China and Germany are also expected to launch a consultation mechanism for use by the governments of both countries during Wen's stay in Berlin, with a number of ministers attending the launching ceremony.
"The launch of the consultation mechanism will mean a lot for China-Germany relations and reflects the relatively high level of bilateral relations," Fu said.
Wen will meet with German leaders and attend the 6th China-Germany Economic and Technological Cooperation Forum during his visit.
As Wen kicked off his visit to Europe Friday, the Financial Times published on the same day a commentary he wrote. In the aritcle, Wen said his government is confident that price rises in China will be firmly under control this year.
"There is concern as to whether China can rein in inflation and sustain its rapid development. My answer is an emphatic 'yes,'" Wen said in the article.
"The overall price level is within a controllable range and is expected to drop steadily. The output of grain, of which there is now an abundant supply, has increased for seven years in a row. There is an oversupply of main industrial products. Imports are growing fast," Wen said. "We are confident price rises will be firmly under control this year."
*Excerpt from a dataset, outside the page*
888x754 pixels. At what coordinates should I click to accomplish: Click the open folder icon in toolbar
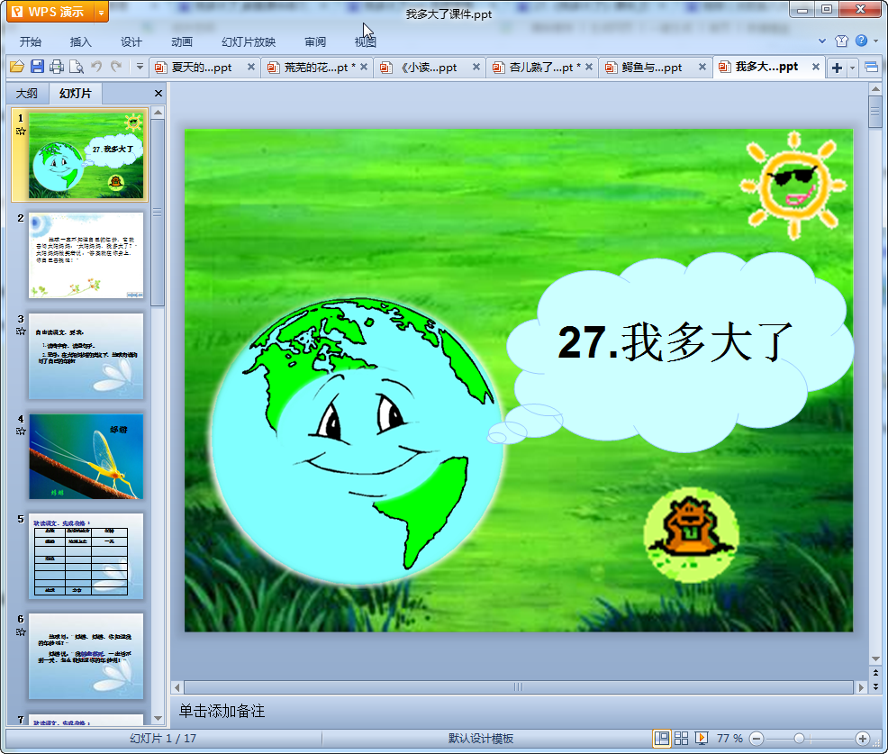(x=16, y=67)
China is now at a new starting point in its drive for development, Wen said. He noted that China will continue to pursue economic structural adjustment, boost research and development, and education, save energy and resources, promote ecological and environmental conservation, and narrow the regional and urban-rural gap.
The world should welcome the fast development of emerging economies, respect different models of development, increase help to least developed countries, and promote strong, sustainable and balanced growth of the global economy, Wen added.